针对传统沿面放电等离子体延伸区域面积较小、高能电子密度较低等问题，提出采用双极性脉冲/负直流双源耦合激励产生滑动型沿面放电的方法，以提高放电等离子体处理挥发性有机物（VOCs）的能量效率。在沿面放电体系的高压电极两侧分别引入一个第三电极，构成滑动型沿面放电体系；采用双极性纳秒脉冲高压激励原有高压电极，提高放电空间的电场强度，增加高能电子和活性物质数量，采用负直流高压激励第三电极，形成一个平行于绝缘介质表面的电场，通过库仑力诱导沿面流光向外延展，从而在绝缘介质表面形成贯通整个电极间隙的滑动型沿面放电等离子体。利用发射光谱、光腔衰荡光谱、瞬态图像采集和纹影技术对滑动型沿面放电等离子体特性和生成的活性物质进行诊断研究，并结合数值模拟和仿真分析，揭示滑动型沿面放电提高高能电子和活性物质生成效率的机制，探讨滑动型沿面放电等离子体降解VOCs的作用机理，为放电等离子体对环境污染物的控制研究提供参考。

In order to solve the problem of narrow plasma extension area and low electronic density of surface discharge, a method to generate sliding surface discharge driven by bipolar pulse power coupled with negative DC power was proposed, and which was employed to increase the energy efficiency of volatile organic compounds (VOCs). Two third electrodes are arranged on both sides of the original high-voltage electrode in surface discharge system and constitute the sliding surface discharge system.

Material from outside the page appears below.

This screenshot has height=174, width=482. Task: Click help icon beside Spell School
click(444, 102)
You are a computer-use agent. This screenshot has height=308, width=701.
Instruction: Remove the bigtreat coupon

The original high-voltage electrode is powered by a nanosecond bipolar pulse power, which is conductive to enhance the electric field strength, providing more energetic electrons and active species. An electric filed parallel to dielectric barrier can be formed when the third electrode is powered by negative DC power, and then a sliding surface discharge is generated. The sliding surface discharge extends along the surface of dielectric barrier and fully covers the electrode gap. Optical emission spectroscopy, cavity ring-down spectroscopy, technique of instantaneous image grabbing, and schlieren technique are employed to study the characteristics of sliding discharge plasma and diagnosis the active species. The numerical simulation and simulation model methods were also used to analyze the mechanism of improving generation efficiency of energetic electrons and active species by sliding surface discharge plasma. The VOCs degradation mechanism by sliding surface discharge plasma was studied. The investigation of the project can provide references for the research of pollutants treatment by discharge plasma.